Au temps du fleuve Amour ou le parcours des découvertes
par Victoria Famin
En 1994 Andreï Makine publie ce roman qui retrace les souvenirs d’un jeune russe et de ses deux amis. Dimitri, protagoniste et narrateur du texte, nous fait partager l’expérience mythique du passage de l’enfance à l’âge adulte, dans un village de Sibérie, non loin du fleuve Amour. Sans pouvoir le préciser, nous pouvons situer ces moments évoqués par le narrateur dans les années 70. Les trois personnages qui évoluent dans un environnement naturel et social très dur sont obligés de faire face à différents facteurs qui vont déterminer le cours de leurs vies. Ainsi, l’hiver presque éternel qui rend la vie difficile dans les terres de la Sibérie orientale n’est pas le seul élément qui conditionne l’adolescence de Dimitri, Samouraï et Outkine. La déchirure causée par la Seconde Guerre mondiale, les rigueurs du régime communiste sont des questions que le narrateur aborde dans sa réflexion. Dans l’imaginaire des personnages, les notions d’Occident et d’Orient perdent presque toute valeur dans cette région à mi-chemin entre l’Europe et l’Asie, géographiquement, historiquement et culturellement.

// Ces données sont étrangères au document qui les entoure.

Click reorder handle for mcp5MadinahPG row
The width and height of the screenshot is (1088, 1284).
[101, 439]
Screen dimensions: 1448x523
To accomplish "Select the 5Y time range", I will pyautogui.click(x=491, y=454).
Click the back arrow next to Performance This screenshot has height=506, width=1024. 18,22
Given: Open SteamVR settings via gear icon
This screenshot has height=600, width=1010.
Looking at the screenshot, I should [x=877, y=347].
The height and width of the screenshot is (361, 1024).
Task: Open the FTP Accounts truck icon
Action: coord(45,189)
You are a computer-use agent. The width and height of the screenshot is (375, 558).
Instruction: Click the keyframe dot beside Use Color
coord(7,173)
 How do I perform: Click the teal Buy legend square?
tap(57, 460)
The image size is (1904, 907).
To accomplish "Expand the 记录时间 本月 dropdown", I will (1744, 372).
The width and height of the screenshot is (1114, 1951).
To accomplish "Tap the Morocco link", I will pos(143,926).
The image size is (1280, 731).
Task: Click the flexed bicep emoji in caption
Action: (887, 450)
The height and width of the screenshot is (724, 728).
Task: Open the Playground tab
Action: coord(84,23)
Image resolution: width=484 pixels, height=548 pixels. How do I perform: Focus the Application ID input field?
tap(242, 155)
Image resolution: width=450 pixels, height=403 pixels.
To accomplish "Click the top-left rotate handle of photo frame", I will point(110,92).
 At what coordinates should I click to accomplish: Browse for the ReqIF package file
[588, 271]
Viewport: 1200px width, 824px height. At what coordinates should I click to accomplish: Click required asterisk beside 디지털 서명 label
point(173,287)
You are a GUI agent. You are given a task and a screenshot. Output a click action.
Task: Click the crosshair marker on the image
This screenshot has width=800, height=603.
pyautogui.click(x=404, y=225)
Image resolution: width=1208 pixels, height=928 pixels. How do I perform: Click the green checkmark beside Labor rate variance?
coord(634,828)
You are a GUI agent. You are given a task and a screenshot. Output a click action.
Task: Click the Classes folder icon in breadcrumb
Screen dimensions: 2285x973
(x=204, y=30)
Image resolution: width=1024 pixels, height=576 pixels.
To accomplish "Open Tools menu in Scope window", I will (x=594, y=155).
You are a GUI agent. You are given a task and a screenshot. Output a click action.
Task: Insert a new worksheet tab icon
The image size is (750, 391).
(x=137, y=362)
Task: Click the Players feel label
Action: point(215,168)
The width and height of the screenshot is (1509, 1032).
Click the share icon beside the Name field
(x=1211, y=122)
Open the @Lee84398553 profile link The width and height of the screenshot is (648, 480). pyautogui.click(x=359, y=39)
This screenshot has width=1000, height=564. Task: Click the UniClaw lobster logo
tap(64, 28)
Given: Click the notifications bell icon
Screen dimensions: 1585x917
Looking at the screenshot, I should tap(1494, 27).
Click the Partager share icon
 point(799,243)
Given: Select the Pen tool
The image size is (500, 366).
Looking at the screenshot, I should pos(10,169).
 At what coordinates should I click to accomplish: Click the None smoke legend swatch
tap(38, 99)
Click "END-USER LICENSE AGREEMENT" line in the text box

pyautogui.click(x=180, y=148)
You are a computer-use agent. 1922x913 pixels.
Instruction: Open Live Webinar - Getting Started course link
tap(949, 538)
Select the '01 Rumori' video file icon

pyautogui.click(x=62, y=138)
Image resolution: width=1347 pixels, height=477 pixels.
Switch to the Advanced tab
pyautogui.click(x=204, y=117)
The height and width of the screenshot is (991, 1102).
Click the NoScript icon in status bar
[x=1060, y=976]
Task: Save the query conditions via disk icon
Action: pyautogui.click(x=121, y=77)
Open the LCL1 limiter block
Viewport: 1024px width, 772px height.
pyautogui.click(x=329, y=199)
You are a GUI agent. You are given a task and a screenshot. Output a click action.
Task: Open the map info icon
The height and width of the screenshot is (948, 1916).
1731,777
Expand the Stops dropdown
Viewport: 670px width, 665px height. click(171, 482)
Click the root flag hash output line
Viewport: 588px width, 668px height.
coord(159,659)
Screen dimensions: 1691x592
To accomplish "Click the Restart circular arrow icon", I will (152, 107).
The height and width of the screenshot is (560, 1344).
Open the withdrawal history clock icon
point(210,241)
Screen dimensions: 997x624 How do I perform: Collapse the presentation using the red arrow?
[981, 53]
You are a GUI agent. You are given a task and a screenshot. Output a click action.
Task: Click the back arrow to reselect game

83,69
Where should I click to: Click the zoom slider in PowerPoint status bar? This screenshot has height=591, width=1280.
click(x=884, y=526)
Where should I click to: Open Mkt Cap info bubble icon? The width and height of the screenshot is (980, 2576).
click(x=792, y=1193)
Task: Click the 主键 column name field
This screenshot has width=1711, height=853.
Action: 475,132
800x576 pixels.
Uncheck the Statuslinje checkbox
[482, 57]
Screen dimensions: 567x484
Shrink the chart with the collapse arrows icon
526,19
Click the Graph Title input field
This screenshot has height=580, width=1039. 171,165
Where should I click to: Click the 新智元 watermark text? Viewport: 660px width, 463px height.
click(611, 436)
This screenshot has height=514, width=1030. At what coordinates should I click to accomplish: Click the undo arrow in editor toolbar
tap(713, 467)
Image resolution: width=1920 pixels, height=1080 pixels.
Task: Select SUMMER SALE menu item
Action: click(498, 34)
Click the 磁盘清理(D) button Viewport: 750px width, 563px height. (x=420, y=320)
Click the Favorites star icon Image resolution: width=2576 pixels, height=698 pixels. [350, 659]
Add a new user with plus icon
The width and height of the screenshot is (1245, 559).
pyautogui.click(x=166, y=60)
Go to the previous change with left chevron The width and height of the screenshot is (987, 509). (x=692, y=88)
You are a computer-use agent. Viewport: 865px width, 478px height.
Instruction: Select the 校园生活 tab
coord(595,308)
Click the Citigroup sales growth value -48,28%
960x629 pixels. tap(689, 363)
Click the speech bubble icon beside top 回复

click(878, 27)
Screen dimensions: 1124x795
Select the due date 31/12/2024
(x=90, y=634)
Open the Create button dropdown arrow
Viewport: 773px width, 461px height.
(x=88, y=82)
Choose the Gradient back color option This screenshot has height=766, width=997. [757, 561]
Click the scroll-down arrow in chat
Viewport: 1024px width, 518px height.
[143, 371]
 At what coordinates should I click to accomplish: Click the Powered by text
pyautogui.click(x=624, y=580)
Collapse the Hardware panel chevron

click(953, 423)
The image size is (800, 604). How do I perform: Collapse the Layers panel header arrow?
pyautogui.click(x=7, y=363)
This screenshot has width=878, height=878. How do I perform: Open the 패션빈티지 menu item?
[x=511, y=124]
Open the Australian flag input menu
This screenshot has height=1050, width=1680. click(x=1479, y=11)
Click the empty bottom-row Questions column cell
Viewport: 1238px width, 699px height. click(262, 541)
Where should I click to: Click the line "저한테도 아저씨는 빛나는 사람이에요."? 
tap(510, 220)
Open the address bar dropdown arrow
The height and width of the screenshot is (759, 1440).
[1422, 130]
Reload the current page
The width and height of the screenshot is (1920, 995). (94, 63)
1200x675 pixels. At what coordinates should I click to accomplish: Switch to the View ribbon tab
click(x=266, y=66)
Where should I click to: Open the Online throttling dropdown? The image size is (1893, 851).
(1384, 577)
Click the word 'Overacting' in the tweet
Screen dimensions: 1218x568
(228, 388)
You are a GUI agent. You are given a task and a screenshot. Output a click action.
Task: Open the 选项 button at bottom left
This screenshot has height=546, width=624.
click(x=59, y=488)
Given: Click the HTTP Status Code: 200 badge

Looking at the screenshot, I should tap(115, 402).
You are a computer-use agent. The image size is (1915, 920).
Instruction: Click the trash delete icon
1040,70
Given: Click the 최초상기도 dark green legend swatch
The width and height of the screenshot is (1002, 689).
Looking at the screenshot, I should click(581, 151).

Malgré toutes les difficultés que ces points de conflits puissent supposer, les trois personnages de Makine entreprennent la lourde tâche de devenir adulte, comme le font tous les adolescents du monde. Cette traversée des âges de la vie est intimement liée à la naissance du sentiment amoureux et au développement de la sensibilité chez les jeunes garçons. L’auteur fait coïncider plusieurs découvertes dans la narration de ces années de jeunesse et pour ce faire, il récupère la polysémie du terme « Amour ». Dans notre texte le mot fait aussi bien référence au long fleuve qui constitue la frontière naturelle entre la Russie et la Chine qu’au sentiment éprouvé vis-à-vis de la personne aimée. Le développement du caractère polysémique du mot « amour » permet à l’auteur de construire deux découvertes parallèles.
La première, située au niveau de l’histoire, est vécue par Dimitri et ses compagnons. Il s’agit dans ce cas de la découverte de l’amour en tant que sentiment et attraction sexuelle, redécouverte de la figure féminine et de leur propre identité de jeunes hommes :
Il me fallait tout de suite comprendre qui j’étais. Faire quelque chose de moi-même. Me donner une forme. Me transformer, me refondre. M’essayer. Et surtout découvrir l’amour. Devancer la belle passagère, cette fulgurante occidentale du Transsibérien. Oui, avant le passage du train, je devrais me greffer dans le cœur et dans le corps ce mystérieux organe : l’amour[1].
La deuxième découverte proposée par Makine est effectuée par le lecteur. L’Amour, cette fois-ci le fleuve, est un topo qui lui permet de dépeindre la culture des villages de Sibérie orientale dans les années 70. Ainsi, avec le fleuve évoqué par l’auteur, le lecteur découvre le monde de la taïga, dans lequel la neige et le froid semblent rythmer la vie des habitants.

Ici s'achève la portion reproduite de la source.